Instructions for the task >> In the JWST coronagraphy text below, restate the stretch from "(2) angular differential" through "the final contrast.", changing "telescope roll" to "spacecraft roll".

Quoted text >>
┌──

The JWST Exposure Time Calculator (ETC) develops and evaluates the complex, multi-source astronomical scenes that are characteristic of JWST High Contrast Imaging (HCI).
The standard coronagraphic sequence—not yet fully supported by the ETC—will combine 2 complementary, PSF-subtraction strategies:
(1) referenced differential imaging (RDI), which involves subtracting a coronagraphic image of a nearby, PSF-reference star.
(2) angular differential imaging (ADI), which involves differencing 2 coronagraphic images of the bright host source that differ only by a telescope roll of ~10°.
Thus, when fully implemented, the standard coronagraphic sequence will involve a minimum of 3 observations:
(i) a science observation with the host centered in the coronagraphic mask
(ii) a second science observation after a telescope roll, with the host again centered
(iii) a PSF-reference observation with the PSF-reference star centered
Adding small-grid dithers (SGDs) of the PSF-reference star is a future variant of the standard coronagraphic sequence. SGDs can increase the confidence that misalignments between the position of the science PSF and reference PSF relative to the coronagraph masks have a minimal impact on the final contrast.
The example ETC computations below capture the current scope of functionalities for coronagrapy and are limited to only the sequence elements i and iii, above, because ADIs are not currently supported by the ETC.

└──

Given information >>
┌──

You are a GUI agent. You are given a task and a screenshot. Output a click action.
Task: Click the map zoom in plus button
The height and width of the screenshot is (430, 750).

└──

The response >>
(2) angular differential imaging (ADI), which involves differencing 2 coronagraphic images of the bright host source that differ only by a spacecraft roll of ~10°.
Thus, when fully implemented, the standard coronagraphic sequence will involve a minimum of 3 observations:
(i) a science observation with the host centered in the coronagraphic mask
(ii) a second science observation after a spacecraft roll, with the host again centered
(iii) a PSF-reference observation with the PSF-reference star centered
Adding small-grid dithers (SGDs) of the PSF-reference star is a future variant of the standard coronagraphic sequence. SGDs can increase the confidence that misalignments between the position of the science PSF and reference PSF relative to the coronagraph masks have a minimal impact on the final contrast.